• **Problem statement**
Return the stretch of the health IT safety center article from "In April, the" through "health IT safety.", word for word.

• **Passage**
GOP Questions ONC's Authority to Open Proposed Health IT Safety Center

Top-ranking Republican Congressmen have begun to question whether the ONC has the authority to open a new center, which the lawmakers say would regulate health IT software and products and possibly impose fees on IT vendors.

In April, the ONC, the Federal Communications Commission and the Food and Drug Administration releasedproposed strategy and framework for the regulation of health IT products. The proposed recommendations are the result of a provision of the FDA Safety and Innovation Act, signed into law in 2012, which requires the three agencies to work together to develop a regulatory strategy that promotes innovation while protecting patient safety.

Part of the proposed strategy is the formation of the Health IT Safety Center, run by the ONC in conjunction with other government agencies, to bring together industry representatives to discuss best practices and promote health IT safety.

The original proposal describes the center as a public-private entity that would "convene stakeholders in order to focus on activities that promote health IT as an integral part of patient safety with the ultimate goal of assisting in the creation of a sustainable, integrated health IT learning system that avoids regulatory duplication and leverages and complements existing and ongoing efforts."

• **Data extract**
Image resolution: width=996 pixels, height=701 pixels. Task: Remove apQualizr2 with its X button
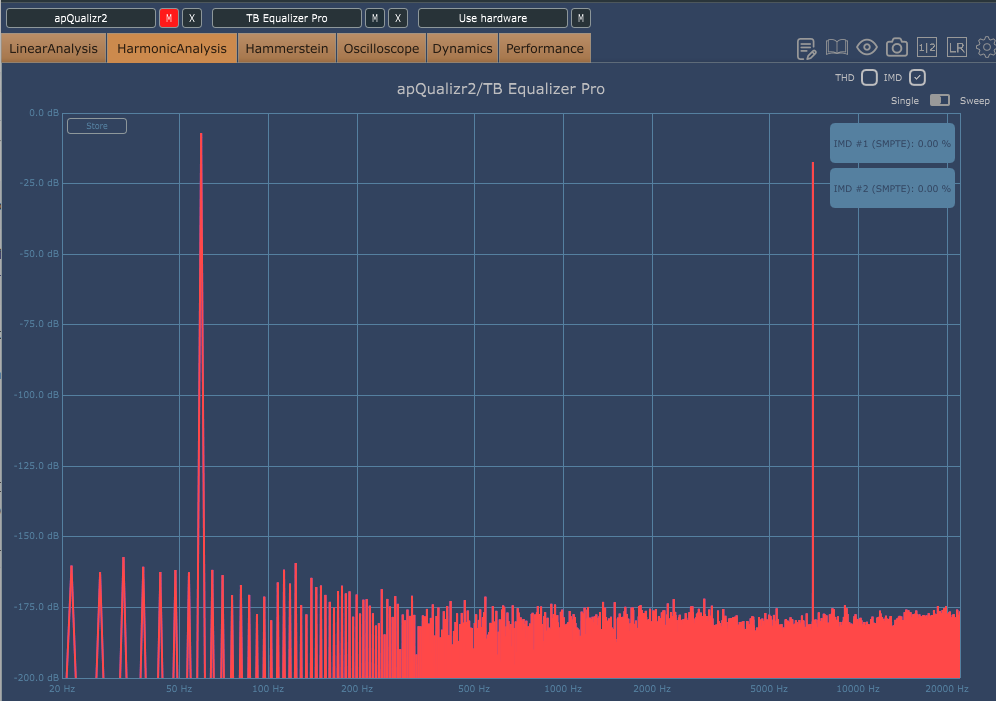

• **Solution to the exercise**
In April, the ONC, the Federal Communications Commission and the Food and Drug Administration releasedproposed strategy and framework for the regulation of health IT products. The proposed recommendations are the result of a provision of the FDA Safety and Innovation Act, signed into law in 2012, which requires the three agencies to work together to develop a regulatory strategy that promotes innovation while protecting patient safety.

Part of the proposed strategy is the formation of the Health IT Safety Center, run by the ONC in conjunction with other government agencies, to bring together industry representatives to discuss best practices and promote health IT safety.